**TAREFAS DO EXERCÍCIO:**
1. Liste os adjetivos que qualificam a palavra "lugar" na frase "A água fala muito desse lugar emocional, profundo, inconsciente", presente no trecho para leitura.
2. Disponha como tabela Markdown, com as colunas Nº e Linha, as linhas da listagem, começando na primeira delas e terminando na que contém "pyautogui.click(x=459, y=456)". Omita as linhas em branco.

**TRECHO PARA LEITURA:**

★ ★ ★ ★

O momento de enfrentar a tela branca torna-se uma ocasião de alquimia, quando a paleta de cores é testada e está sempre sujeita a mutações repentinas com a sobreposição de camadas diversas que vão se somando. Nos processos da pintora, apesar de não existir um momento de planejamento dos detalhes que estarão expressos ali, ela costuma escolher lugares para maior renderização, com intuito de fisgar o olho do espectador. Também se utiliza de outros espaços para pinceladas maiores, com grandes blocos de tinta que ambientam a visão periférica dos entornos.
Tempos de cascata, 2020. Óleo sobre tela, 50 x 83 cm.
Imagem: Fefa Lins/Divulgação
A presença de elementos oníricos e ficcionais é também um apelo, por vezes, inserido nas composições dos autorretratos de Fefa. Um bom exemplo disso é a configuração do quadro Sem título (2020), que é, para a pintora, uma de suas obras mais profundas, pois está repleta por uma teia de significados. No centro da tela escura, seu rosto é transmutado em um busto de pedra, imerso em águas turvas. Nos olhos erguidos, angústia e lágrimas vermelhas em uma alusão às santas católicas que choram sangue. Na porção inferior, o retrato de sua gata de estimação, Dilma, recém-acidentada, usando um colar elisabetiano para restringir seus movimentos. “Hoje em dia, olho para a pintura e a entendo muito como um lugar de isolamento e, ao mesmo tempo, de proteção e conforto. A água fala muito desse lugar emocional, profundo, inconsciente. Estou ali, como uma estátua, cheia de lodo, parada no tempo. Tem também algo de fracasso na imagem da gata, que está ali protegendo, mas destruída”, revela.

★ ★ ★ ★

**MATERIAL DO EXERCÍCIO:**

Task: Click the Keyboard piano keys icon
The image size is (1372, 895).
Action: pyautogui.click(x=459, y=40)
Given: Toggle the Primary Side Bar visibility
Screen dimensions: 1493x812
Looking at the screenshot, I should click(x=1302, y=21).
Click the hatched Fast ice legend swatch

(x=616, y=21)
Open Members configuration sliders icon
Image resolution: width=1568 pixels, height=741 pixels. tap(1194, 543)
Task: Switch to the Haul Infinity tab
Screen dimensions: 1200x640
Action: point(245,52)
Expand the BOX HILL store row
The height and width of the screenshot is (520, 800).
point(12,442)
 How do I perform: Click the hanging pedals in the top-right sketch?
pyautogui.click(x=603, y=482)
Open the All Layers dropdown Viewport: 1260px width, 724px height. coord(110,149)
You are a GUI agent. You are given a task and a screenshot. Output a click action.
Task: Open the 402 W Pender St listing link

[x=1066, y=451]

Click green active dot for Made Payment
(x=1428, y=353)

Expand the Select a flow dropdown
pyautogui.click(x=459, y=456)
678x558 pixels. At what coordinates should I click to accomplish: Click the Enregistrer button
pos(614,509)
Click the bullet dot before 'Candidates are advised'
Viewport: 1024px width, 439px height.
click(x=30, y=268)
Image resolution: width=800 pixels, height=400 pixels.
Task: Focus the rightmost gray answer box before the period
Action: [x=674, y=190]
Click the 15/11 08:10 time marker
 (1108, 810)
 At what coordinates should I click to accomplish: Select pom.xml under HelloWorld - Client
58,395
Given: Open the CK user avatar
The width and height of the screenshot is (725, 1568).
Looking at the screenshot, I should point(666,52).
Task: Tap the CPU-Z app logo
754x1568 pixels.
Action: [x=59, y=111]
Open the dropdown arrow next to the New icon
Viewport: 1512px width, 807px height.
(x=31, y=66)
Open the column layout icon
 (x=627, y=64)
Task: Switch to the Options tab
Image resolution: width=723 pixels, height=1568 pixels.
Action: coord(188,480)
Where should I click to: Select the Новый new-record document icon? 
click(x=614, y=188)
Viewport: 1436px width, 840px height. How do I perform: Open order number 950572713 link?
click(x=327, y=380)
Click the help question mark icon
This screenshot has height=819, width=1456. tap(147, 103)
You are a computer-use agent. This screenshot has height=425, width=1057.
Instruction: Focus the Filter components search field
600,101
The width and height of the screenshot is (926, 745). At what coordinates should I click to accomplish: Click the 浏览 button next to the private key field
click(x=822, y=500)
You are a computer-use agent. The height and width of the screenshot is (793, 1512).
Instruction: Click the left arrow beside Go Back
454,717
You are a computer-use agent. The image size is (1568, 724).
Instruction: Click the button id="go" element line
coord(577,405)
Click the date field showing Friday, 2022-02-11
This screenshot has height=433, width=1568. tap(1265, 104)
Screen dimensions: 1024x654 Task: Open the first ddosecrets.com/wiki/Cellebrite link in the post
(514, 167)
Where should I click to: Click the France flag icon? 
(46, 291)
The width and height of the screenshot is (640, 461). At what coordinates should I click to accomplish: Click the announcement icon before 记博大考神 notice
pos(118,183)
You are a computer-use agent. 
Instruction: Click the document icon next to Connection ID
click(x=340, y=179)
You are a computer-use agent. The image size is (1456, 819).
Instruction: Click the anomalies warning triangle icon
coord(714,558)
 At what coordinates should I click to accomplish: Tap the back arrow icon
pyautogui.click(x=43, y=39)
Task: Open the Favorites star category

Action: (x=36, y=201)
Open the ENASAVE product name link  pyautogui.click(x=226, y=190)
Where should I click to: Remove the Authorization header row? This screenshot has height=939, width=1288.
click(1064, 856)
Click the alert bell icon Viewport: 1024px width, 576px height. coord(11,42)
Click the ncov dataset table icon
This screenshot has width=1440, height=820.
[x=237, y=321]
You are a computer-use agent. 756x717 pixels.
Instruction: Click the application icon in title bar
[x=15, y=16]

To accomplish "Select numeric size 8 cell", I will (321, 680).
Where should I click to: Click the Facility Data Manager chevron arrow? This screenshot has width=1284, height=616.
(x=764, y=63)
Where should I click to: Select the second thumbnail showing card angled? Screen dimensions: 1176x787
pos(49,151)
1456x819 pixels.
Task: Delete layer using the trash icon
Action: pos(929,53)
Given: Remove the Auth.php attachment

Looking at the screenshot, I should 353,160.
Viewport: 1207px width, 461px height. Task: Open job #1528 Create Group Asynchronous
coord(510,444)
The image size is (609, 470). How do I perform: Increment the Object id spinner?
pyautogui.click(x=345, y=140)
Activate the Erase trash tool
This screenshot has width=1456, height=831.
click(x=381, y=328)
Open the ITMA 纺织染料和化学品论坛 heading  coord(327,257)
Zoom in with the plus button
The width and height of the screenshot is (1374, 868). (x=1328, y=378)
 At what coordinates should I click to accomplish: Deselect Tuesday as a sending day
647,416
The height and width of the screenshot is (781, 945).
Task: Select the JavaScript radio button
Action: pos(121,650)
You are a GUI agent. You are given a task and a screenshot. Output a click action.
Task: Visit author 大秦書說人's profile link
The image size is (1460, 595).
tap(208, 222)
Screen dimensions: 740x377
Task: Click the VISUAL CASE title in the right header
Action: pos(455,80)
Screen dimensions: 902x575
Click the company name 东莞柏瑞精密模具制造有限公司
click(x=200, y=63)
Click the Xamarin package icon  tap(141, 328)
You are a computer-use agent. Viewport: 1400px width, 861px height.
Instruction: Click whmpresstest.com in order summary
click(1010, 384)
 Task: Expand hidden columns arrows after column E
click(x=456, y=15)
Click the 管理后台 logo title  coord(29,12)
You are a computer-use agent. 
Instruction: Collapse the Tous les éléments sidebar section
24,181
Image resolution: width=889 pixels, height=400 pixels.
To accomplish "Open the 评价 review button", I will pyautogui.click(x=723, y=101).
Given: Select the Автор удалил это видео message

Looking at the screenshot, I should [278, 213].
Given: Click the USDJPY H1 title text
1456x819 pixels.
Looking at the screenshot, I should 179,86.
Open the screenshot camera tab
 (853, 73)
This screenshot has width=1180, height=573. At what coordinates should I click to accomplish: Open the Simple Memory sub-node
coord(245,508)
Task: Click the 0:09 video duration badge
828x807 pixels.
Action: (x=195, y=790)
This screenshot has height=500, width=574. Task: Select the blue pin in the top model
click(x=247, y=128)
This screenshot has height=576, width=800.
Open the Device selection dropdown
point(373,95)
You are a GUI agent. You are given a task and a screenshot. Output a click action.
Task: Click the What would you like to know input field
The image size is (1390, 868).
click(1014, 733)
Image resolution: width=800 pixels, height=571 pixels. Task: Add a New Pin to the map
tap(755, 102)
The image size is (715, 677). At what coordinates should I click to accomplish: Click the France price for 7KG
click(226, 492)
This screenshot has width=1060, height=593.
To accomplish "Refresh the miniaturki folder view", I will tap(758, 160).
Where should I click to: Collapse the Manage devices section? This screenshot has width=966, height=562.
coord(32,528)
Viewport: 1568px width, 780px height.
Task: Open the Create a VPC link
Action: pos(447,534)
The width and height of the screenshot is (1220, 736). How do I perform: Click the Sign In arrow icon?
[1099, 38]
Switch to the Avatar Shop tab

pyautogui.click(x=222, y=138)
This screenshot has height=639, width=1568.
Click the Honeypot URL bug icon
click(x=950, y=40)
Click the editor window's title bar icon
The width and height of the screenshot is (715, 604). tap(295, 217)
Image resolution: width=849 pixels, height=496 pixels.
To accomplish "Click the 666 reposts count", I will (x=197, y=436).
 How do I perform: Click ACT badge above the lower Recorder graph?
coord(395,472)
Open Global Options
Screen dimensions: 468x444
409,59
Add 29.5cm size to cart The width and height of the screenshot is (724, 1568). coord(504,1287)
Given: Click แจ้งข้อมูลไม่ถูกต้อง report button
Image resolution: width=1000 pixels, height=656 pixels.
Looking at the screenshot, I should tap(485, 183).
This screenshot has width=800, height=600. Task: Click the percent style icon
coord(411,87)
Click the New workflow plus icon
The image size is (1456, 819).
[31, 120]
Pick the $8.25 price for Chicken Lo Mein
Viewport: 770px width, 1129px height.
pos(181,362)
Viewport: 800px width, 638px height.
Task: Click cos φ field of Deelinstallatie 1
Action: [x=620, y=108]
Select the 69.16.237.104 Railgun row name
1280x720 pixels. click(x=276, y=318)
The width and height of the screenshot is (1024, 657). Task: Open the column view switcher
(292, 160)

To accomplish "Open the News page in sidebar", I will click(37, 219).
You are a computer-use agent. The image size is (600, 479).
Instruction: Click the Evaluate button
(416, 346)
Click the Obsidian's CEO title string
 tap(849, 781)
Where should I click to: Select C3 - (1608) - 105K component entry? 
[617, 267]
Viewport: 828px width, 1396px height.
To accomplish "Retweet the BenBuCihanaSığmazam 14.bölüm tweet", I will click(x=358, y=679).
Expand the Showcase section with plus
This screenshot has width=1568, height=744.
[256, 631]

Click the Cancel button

★ ★ ★ ★

**RESPOSTAS ÀS TAREFAS:**
1.
- emocional
- profundo
- inconsciente

2.
| Nº | Linha |
|---|---|
| 1 | Task: Click the Keyboard piano keys icon |
| 2 | The image size is (1372, 895). |
| 3 | Action: pyautogui.click(x=459, y=40) |
| 4 | Given: Toggle the Primary Side Bar visibility |
| 5 | Screen dimensions: 1493x812 |
| 6 | Looking at the screenshot, I should click(x=1302, y=21). |
| 7 | Click the hatched Fast ice legend swatch |
| 8 | (x=616, y=21) |
| 9 | Open Members configuration sliders icon |
| 10 | Image resolution: width=1568 pixels, height=741 pixels. tap(1194, 543) |
| 11 | Task: Switch to the Haul Infinity tab |
| 12 | Screen dimensions: 1200x640 |
| 13 | Action: point(245,52) |
| 14 | Expand the BOX HILL store row |
| 15 | The height and width of the screenshot is (520, 800). |
| 16 | point(12,442) |
| 17 |  How do I perform: Click the hanging pedals in the top-right sketch? |
| 18 | pyautogui.click(x=603, y=482) |
| 19 | Open the All Layers dropdown Viewport: 1260px width, 724px height. coord(110,149) |
| 20 | You are a GUI agent. You are given a task and a screenshot. Output a click action. |
| 21 | Task: Open the 402 W Pender St listing link |
| 22 | [x=1066, y=451] |
| 23 | Click green active dot for Made Payment |
| 24 | (x=1428, y=353) |
| 25 | Expand the Select a flow dropdown |
| 26 | pyautogui.click(x=459, y=456) |